There are players you recognize at first glance, and Reilly Opelka is one of them. With his 2.11 meters, 102 kilos, and nonchalant demeanor, the American born on August 28, 1997, in Saint-Joseph, Michigan, never goes unnoticed. But beyond his appearance of a basketball player lost on a tennis court, Opelka fascinates. Between his raw power, his disarming interest in contemporary art, and his taste for cutting-edge fashion, he reinvents, in his own way, the stereotype of the American colossus.
A Giant with a Meteoric Rise
While his junior beginnings promised a bright career, Reilly Opelka did not settle for just the promise. In 2015, he won Wimbledon Junior, already showcasing a serve as unstoppable as it is intimidating. In 2019, he claimed his first ATP title in New York, hitting 156 aces in five matches, enough to make Ivo Karlović‘s statistics seem almost modest.
The colossus doesn’t stop there. In 2020, he triumphed at Delray Beach before a hip surgery in 2023 slowed his momentum. No matter: in 2025, he made a strong comeback with a notable victory against Novak Djokovic, the man with a thousand lives, at the ATP 250 in Brisbane. A performance that serves as a reminder: Opelka is a survivor, and better yet, a disruptive outsider.

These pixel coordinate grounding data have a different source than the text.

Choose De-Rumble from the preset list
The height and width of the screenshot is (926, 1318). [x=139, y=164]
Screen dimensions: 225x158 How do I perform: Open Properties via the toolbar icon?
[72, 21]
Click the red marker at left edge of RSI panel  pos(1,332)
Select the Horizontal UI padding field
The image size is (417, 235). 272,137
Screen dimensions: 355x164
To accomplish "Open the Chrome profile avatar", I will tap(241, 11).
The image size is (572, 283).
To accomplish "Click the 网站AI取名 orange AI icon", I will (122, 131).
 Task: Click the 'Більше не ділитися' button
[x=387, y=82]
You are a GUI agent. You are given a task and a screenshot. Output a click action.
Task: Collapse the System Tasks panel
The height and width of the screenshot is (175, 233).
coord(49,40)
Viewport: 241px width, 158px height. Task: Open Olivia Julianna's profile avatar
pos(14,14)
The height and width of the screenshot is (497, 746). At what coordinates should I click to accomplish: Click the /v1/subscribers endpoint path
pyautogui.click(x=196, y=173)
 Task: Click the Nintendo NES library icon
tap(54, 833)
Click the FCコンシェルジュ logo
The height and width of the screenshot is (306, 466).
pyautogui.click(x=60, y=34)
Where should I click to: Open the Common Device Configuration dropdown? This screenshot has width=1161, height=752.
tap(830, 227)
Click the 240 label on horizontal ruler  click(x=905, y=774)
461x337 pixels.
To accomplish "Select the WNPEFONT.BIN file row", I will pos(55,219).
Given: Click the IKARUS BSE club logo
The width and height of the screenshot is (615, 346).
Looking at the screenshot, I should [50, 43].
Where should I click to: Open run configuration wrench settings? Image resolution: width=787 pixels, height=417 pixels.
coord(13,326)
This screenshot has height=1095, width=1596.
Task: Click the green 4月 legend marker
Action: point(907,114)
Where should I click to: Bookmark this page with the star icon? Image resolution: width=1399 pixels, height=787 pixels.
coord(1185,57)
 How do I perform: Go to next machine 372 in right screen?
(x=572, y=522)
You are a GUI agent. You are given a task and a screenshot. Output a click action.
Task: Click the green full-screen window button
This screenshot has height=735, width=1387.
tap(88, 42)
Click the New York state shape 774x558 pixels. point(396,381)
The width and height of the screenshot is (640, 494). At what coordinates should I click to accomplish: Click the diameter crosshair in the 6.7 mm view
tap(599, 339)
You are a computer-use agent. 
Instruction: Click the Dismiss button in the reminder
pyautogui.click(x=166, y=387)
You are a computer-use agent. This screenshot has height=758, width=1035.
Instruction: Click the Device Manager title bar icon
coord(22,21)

A Monolithic Game, an Assumed Critique
Reilly Opelka is, above all, a style. His serve, a weapon of mass destruction, often flirts with 225 km/h, all with a precise mix of spin and lift. His strategy, minimalist but formidable, is reminiscent of his illustrious predecessors John Isner or Goran Ivanišević. Purists sometimes grit their teeth at his lack of variety in long rallies. But the main person involved finds it amusing. “I don’t play to please everyone,” he says, half-serious, half-provocative.
The Arty Player We Didn’t Expect
Where Opelka surprises more is off the courts. Passionate about contemporary art, he collects works with the eye of a discerning aesthete. In a recent interview, he cited Jean-Michel Basquiat and Mark Rothko, a rare boldness in the world of athletes. Fashion, another of his passions, leads him to attend fashion shows. His eclectic tastes – he has appeared in oversized jackets with Japanese inspiration – challenge the classic image of the tennis player in a white polo.
This mix of quiet confidence and uniqueness intrigues as much as it seduces. Reilly Opelka is the antithesis of calibrated speeches. With him, naturalness takes over: he speaks frankly, sometimes too much, but never gives in to conventions. This makes him a standout figure in a sport where propriety is often elevated to a dogma.
A Comeback Marked by Resilience
Even after a prolonged absence, Opelka remains a player never to be underestimated. His ability to defeat big names like Stanislas Wawrinka or Roberto Bautista-Agut earns him respect on the circuit. In Brisbane, he is now expected in the semi-final against another heavy hitter, the Frenchman Giovanni Mpetshi Perricard. A duel where the shots are likely to shake the stands.
A Modern Hero, Between Power and Poetry
Reilly Opelka embodies another vision of tennis: one where the game doesn’t stop at the court’s boundaries. At 27, he is as much a performer as a storyteller, oscillating between thunderous aces and arty confessions. Some may see it as a stance, others, a raw authenticity that contrasts with the prevailing uniformity. Whatever one may say, Opelka is unique, and in the hushed world of global tennis, that’s already an achievement in itself.